▸ Passage shown:

....

Normally I do my everyday morning stuff and then get to writing the blog later. Not today.
A good night, I slept great, over 10 hours. Mood is OK considering I am coming up on the first holidays since my husband died. Facebook showed me a picture of Ron sitting in the kiddie cart this morning, from 12 years ago, I almost broke down seeing that. For years he loved to ride around in the kiddie cart with me at Walmart playing his music. One of my work friends remembers that.
And I got to thinking. After Ron died I asked God for accurate results on the autopsy that would not point a finger at me. If we're being completely honest. Those officers back in 2020 (January) scared the hell out of me they said I could be liable if something happened to Ron. So, accurate results. I implored Him very often for that.
I didn't care what killed Ron, not really. I mean he's dead and not coming back until the Rapture ("The dead in Christ will rise first" 1 Thess 4:16). I wanted to know of course. But I needed to know if it was the accident, or something else.
As it turns out it was his heart, and the drinking, that killed him. Reading the autopsy report the ME seemed struck by the fact I had been COMPLETELY honest about Ron's level of drinking the day he died, and overall. He quoted me in the report. Interestingly enough Ron's liver was OK. My mother's had been a mess at her autopsy and she was younger than Ron when he died. And I believe Ron drank more than her, but I think genetically he was just programmed to have a very robust liver.
But it wasn't the accident. Boy that took some time to wrap my head around the fact. I had been blaming the driver who hit him, for Ron's death. There was no way, it seemed, Ron could not have died as a result of his injuries. But this is a Medical Examiner. In one of the largest cities in the US. A legal expert witness in trials. And I had specifically asked God for ACCURATE results. If I asked God nearly daily, for months, in faith I had to assume He was going to give the truth accordance with His will. So I accept it was not the accident that killed Ron, although I know it sure messed him up. And God gave me the grace to send a Facebook message to the driver and let him know he didn't kill Ron. He never got back to me, he may not have even seen it, but I sent it. And I had posted on my wall and other Postal Workers are Facebook friends. They are a tight knit, gossipy, community (love you guys!) so there are no secrets anywhere.
So I'm still adapting to that. I think the holidays are going to be harder than I thought. I have 29 years of memories with Ron at the holidays. I will share some of them over the years. At the end he didn't feel very merry. He was often sullen and depressed during the holidays after his family dumped us. They always had special holiday gatherings with the traditional pot of gumbo and other special meals. They also generally had a lot of drinking and one occasion his BIL passed out on the driveway. He would go to my aunt's house on occasion and that always cheered him up, she is a lovely hostess and a real gift for sharing God's love with everyone. But I think he was embarrassed as he declined and didn't want people to see him that way. So he withdrew. I had kind of figured I would just remember those years and missing him wouldn't be so hard but I am remembering the other, good, years, as well.

....

▸ Dataset records:

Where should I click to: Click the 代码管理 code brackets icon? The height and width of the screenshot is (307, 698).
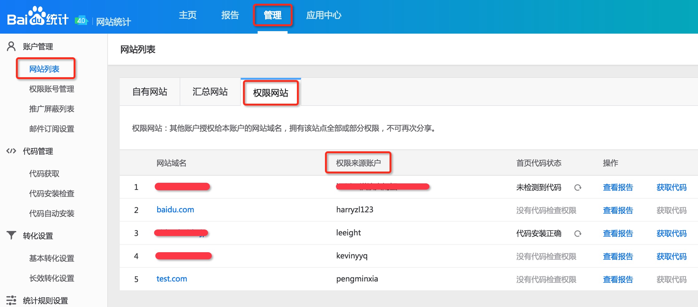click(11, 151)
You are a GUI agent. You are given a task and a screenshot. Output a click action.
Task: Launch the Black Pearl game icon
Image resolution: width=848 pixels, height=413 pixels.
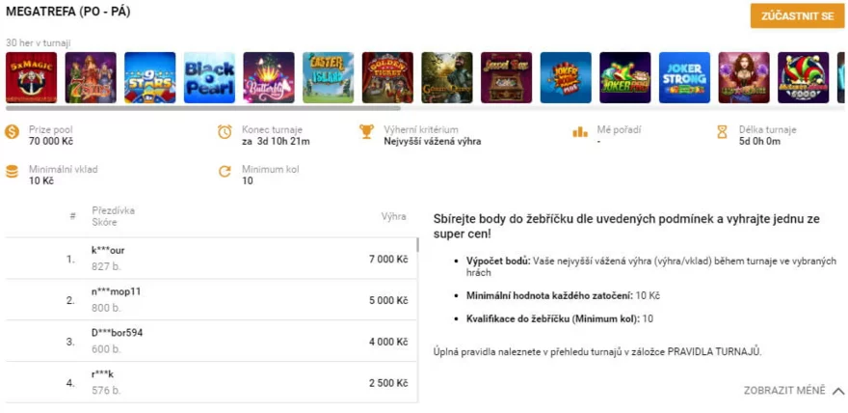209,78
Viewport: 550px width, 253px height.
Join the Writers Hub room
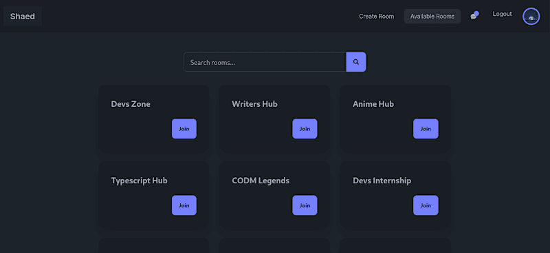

....

▸ Task to carry out: From the blog post, extract the stretch from "As it turns" through "very robust liver.", copying it word for word. The data have no connection to the blog post.

▸ Reply to the task:
As it turns out it was his heart, and the drinking, that killed him. Reading the autopsy report the ME seemed struck by the fact I had been COMPLETELY honest about Ron's level of drinking the day he died, and overall. He quoted me in the report. Interestingly enough Ron's liver was OK. My mother's had been a mess at her autopsy and she was younger than Ron when he died. And I believe Ron drank more than her, but I think genetically he was just programmed to have a very robust liver.